Here are observations from the game:

■  The Bruins went 1 for 5 on the power play, the latter two of those being mini-man-ups of 23 seconds and 1 minute in the third.


■   The Senators blocked 28 shots in total.

■  A bad change, a bad bounce and a bad idea had the Bruins down, 3-1, after two periods. They failed to score the first goal yet again, playing what Brad Marchand referred to last week as “a loser’s game.” Starting strong was a focus.

■  The Bruins were caught in a bad change when Artem Anisimov made it 1-0 on a backhand breakaway 1:35 into the game. Defenseman John Moore was too far up the ice, and Matt Grzelcyk (playing his off side) couldn’t get on in time. Charlie Coyle, backchecking desperately, couldn’t stop him. Rask didn’t look like he read the roof job, which sailed over his glove.

■  Anthony Duclair made it 2-0 off a bad bounce. Bothered by Vlad Namestnikov’s check along the half-wall, Chris Wagner floated a high rim behind the net. It clanked sharply off the glass, rather than safely toward the corner, and Moore had a front-row seat to watch Chris Tierney feed Duclair in the slot at 15:44. Rask had trouble with that one, too.

■  The Bruins got one back some two minutes later. A quick 2-on-1 saw Pastrnak go cross-ice to Bergeron, who slammed it into an open half of the net. Old school. It was Bergeron’s first goal since Nov. 8 at Detroit.

■  Through 40 minutes, Bergeron won 11 of 16 faceoffs. The rest of the Bruins centermen lost 16 of 19.

■  Marchand made the play happen with good puck protection in the neutral zone, and a slick, short dish to Pastrnak as he entered the zone. Pastrnak, as usual, was selling shot the whole way before zipping a no-look feed to his pal. Defenseman Nikita Zaitsev, the ex-Leaf defending the play, was completely fooled.


■  The Bruins had momentum at that point, but Rask gave the Sens an early Christmas present. Just 1:21 into the second, a simple dump-in by Duclair turned into an empty-netter. Rask stopped the puck behind the net, but slipped a backhand to the corner, expecting a teammate to be there. Instead, Namestnikov was. He found Tierney, who slung it upstairs.

■  Boston’s slumping power play had three chances in the second period after that, going 0 for 3 and landing eight shots. The B’s finished 1 for 5 on the PP, breaking an 0-for-16 skid.

■  They had plenty of opportunities and zone time, their skates and sticks looking magnetic as they kept pucks in the zone. But they were offline. One of their best chances came from Pastrnak, who hissed a slapper from the high slot wide after a loose puck bounced to him. Anders Nilsson got his paddle on a Heinen follow-up.

■  Tough game for Heinen. With 5:35 left in the first, he hit Nilsson’s right pad with a stuff-in attempt from DeBrusk, who fed him from behind the net. He couldn’t elevate the puck. He also lost his net-front spot on the top power play unit.

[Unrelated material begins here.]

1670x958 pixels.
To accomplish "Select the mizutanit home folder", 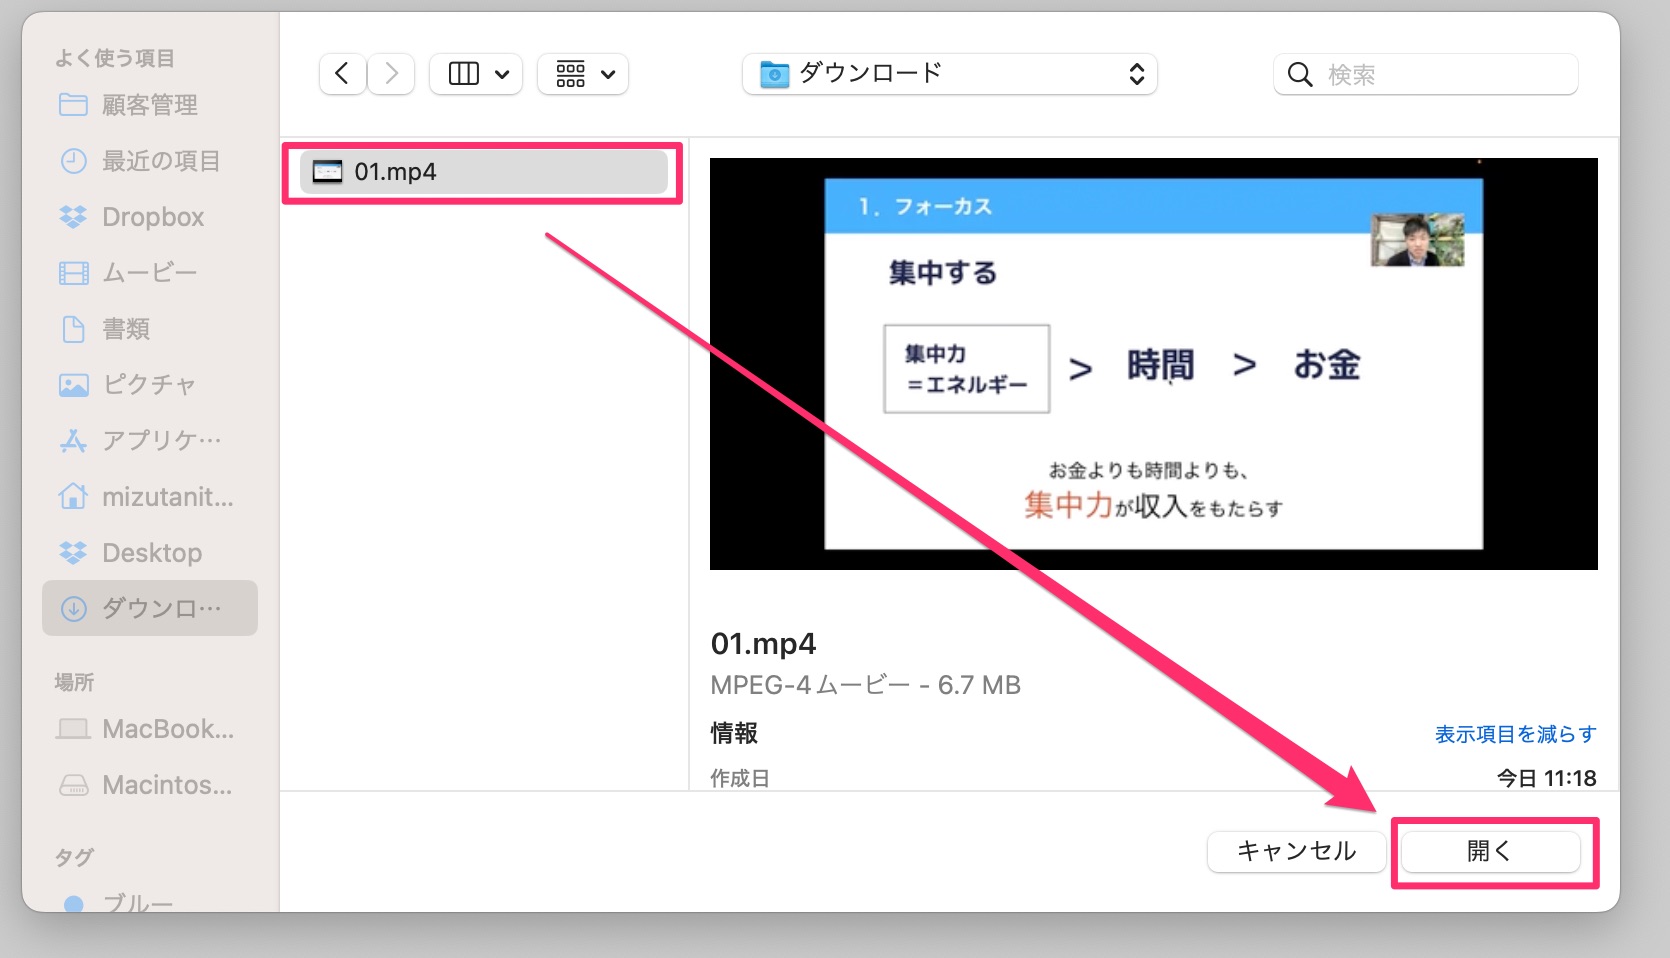I will 167,497.
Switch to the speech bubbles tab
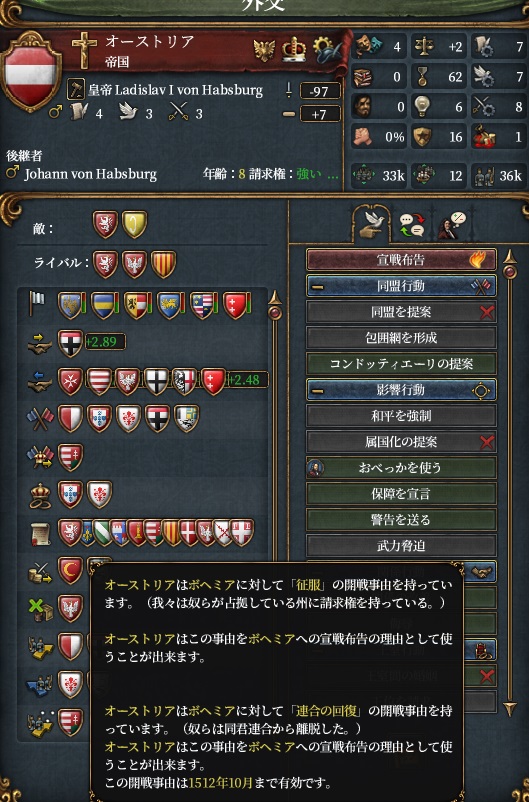This screenshot has width=529, height=802. [412, 225]
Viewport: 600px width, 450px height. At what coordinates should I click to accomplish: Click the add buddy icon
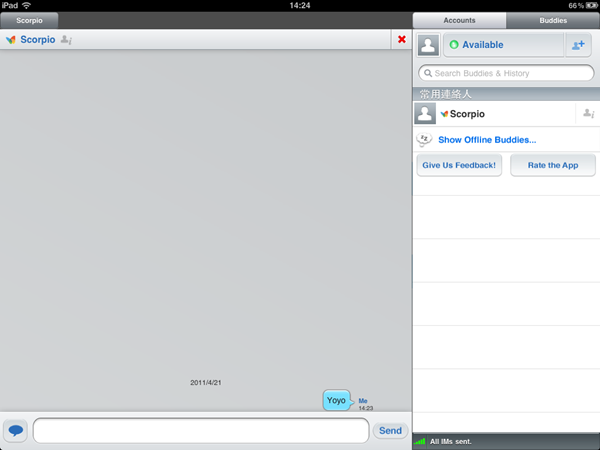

■  Nilsson was strong, making 23 saves through two periods. The big Swede (6 foot 6) stopped several hard redirects, including one off the stick of teammate Mark “BoroCop” Borowiecki. His mates blocked 16 shots in front of him through 40 minutes. Nilsson lost four starts in a row coming in, allowing 13 goals in his previous 65 shots.


■  Brady Tkachuk might switch to wood sticks, or at least think about it. He had a chance to make it 2-0 early in the first period, when Zdeno Chara lost a loose puck to Connor Brown at the red line. Brown scooted down the wing, shot for a rebound, low to Rask’s right pad, and a crashing Tkachuk had an open side of the net. But Tkachuk’s Bauer busted in two, and the puck dribbled wide of the post. He shook his head all the way to the bench.

■  The Bruins came in having led for all of 7:54 in their previous three games (Colorado, Chicago, Carolina). That’s 4.3 percent of the time. That rate dropped to 3.6 percent after two periods Monday . . . and that was by rounding up.

■  The Bruins entered with the NHL’s best record when trailing first (7-1-3). The Senators had the second-worst mark when scoring first (6-6-0).